Happy dog

My mum's new dog is already turning into a real character. For example, she barks at her own poo, which is kind of odd. But by far the strangest thing she does—I have never seen any other dog do this—is wag her tail in her sleep. Not just a gentle wag, you understand; she wags her tail like the clappers.

Molly
Molly.

Now there's a happy dog.

A-pauli-ng pun

I just made one of the cleverest puns of my life.

Unfortunately, with all due respect to Jen, I could really have done with a physics graduate to hand to groan in appreciation. As it was, Jen just looked at me blankly (like any normal human being would), and asked me what the hell I was talking about.

Our dishwasher is broken at the moment, so we were doing the washing-up the old-fashioned way, and found ourselves fighting over a tea-towel:

"Tell you what," said Jen. "Hang the expense! Why don't I get a second tea-towel out? Is there some law of physics which states that you can't use more than one tea-towel at a time?"

I couldn't believe she had fed me such a line: "Yes," I said, "it's called the Toweli Exclusion Principle."

Ouch!

WHAT DO YOU MEAN YOU DON'T GET IT?

Damn, damn clever, if I do say so myself. On so many levels. Ouch! There I go again!

Why isn't there a scientific equivalent of the word Philistines?

See also: The Einstein Joke

Sound check

Jen just came out with a good one: the next time she's handed a microphone at a conference, or somewhere like that, she's going to put on a pretentious actor's voice and say, "Thesping, thesping, 1-2-3."

Imogen all the people

I had a really weird dream last night: Carolyn and I were walking through a campsite in what I assume was Anglesey, when we spotted her oldest daughter trying to drive a white camper van. We called to her to stop, saying the owner would be really cross, but she said she knew it was my camper van really (which it wasn't) and carried on practicing her driving (including, I have to say, some pretty impressive reversing manoeuvres). Then Ann and Bill's gay dog ran up and started biting at the hems of my trouser legs. The next thing I knew, Carolyn and I were in an office somewhere, and she was explaining how it was really important for her to arrange a meeting between her boss and the actress Imogen Stubbs.
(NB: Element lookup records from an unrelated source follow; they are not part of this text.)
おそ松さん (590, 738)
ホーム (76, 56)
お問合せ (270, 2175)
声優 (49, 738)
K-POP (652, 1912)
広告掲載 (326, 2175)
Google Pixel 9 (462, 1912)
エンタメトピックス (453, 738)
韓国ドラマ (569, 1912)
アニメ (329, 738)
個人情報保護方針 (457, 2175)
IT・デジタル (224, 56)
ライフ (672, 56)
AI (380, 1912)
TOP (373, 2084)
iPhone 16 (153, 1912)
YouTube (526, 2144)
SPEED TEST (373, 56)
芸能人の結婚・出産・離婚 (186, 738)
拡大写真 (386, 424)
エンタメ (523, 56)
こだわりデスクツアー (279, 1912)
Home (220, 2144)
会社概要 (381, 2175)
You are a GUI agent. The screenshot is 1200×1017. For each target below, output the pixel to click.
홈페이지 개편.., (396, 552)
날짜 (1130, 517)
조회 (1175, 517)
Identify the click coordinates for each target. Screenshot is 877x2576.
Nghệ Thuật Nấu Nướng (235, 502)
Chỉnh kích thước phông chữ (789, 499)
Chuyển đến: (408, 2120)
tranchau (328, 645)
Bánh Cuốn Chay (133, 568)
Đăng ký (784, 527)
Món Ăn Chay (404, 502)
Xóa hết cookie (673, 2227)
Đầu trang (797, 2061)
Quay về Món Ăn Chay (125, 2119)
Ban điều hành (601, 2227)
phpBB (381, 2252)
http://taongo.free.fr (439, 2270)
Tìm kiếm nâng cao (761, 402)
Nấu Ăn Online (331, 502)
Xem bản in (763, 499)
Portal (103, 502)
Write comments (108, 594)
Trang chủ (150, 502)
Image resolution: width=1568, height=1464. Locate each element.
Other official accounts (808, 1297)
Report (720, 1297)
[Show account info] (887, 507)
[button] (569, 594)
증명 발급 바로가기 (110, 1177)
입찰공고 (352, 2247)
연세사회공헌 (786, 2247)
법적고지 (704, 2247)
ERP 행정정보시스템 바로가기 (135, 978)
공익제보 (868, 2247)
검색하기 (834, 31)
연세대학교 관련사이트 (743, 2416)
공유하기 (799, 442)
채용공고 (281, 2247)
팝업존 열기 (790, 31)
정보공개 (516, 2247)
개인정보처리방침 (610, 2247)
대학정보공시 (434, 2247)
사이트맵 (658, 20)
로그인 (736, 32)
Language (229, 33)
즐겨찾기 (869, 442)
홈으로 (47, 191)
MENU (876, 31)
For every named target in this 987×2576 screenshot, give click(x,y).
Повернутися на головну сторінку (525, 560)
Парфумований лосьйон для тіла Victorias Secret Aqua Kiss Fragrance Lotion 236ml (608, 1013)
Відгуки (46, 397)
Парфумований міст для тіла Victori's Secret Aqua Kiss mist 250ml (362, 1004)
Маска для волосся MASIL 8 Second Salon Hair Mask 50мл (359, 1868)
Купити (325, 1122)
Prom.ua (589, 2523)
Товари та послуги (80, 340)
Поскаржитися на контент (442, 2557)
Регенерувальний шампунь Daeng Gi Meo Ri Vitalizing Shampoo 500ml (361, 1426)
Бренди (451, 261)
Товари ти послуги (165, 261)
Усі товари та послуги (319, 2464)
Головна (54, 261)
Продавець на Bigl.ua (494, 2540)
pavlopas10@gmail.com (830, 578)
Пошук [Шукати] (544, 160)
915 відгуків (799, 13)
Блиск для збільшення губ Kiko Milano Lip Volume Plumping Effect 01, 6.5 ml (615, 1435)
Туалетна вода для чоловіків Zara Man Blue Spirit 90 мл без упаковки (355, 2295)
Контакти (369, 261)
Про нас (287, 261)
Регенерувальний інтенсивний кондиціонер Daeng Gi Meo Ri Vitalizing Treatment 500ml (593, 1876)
I said that, by an amazing co-incidence, I happened to know Imogen Stubbs quite well, because she was a friend of Irish Mick, and lived at 66, Bromborough Village Road (Note: Imogen Stubbs is not a friend of Irish Mick, nor, as far as I know, does she live at 66, Bromborough Village Road—but she did in this dream.) Then Carolyn had somehow disappeared, and Irish Mick brought Imogen Stubbs into the room. Only it wasn't really Imogen Stubbs; it was this very fat woman, who vaguely resembled a very fat Imogen Stubbs. I decided to go along with her pretence: "So, Imogen, would you be happy to meet Carolyn and her boss?" I asked. "Erm," said the pretend, fat Imogen Stubbs, clearly embarrassed, "I'd rather not, if you don't mind… Not after last time."

And then I woke up.

All of which goes to prove that you really shouldn't mix grape and grain.

Yes, yes, I know what you're wondering: where was Stense in all this? Exactly!! Boy, has she got some explaining to do!

Previous dreams:

Brief Encounter

Did you ever witness something and know for certain that there was far more to it than what you had just seen? I think it's down to what arty-farty, dramatic types refer to as the back story: stuff which happens before the event, which you aren't necessarily a party to, but which is deeply significant to what you are seeing.

The rush-hour traffic was pretty typical on the M62 last Friday: generally slower than on other days of the week, but still moving, albeit occasionally degrading into stop-start mode as lane-jumping jokers tried to save five seconds by undertaking the car in front. I'd just passed the exit before mine, when I noticed two cars pulled up on the hard shoulder ahead of me. I assumed they must have had some sort of minor knock because of the inconsistent traffic speed. The aftermaths of such knocks are a pretty common sight on Friday evenings.

As I drew nearer the cars, I saw the two drivers inspecting the damage. The driver of the front car was a man in his mid- to late-thirties; the driver of the second car was a woman of similar age. From their general body language, I guessed they had both decided that whatever damage there was was inconsequential, and that they would both rather just let it drop, rather that involve their insurance companies.

The two drivers nodded at each other, and the man made to return to his car. But the woman suddenly ran after him. He turned, and she kissed him: not just a friendly peck on the cheek, but a proper kiss on the mouth.

As I overtook them, they both returned to their cars, and presumably rejoined the motorway traffic.

What the flipping heck was going on there, do you reckon?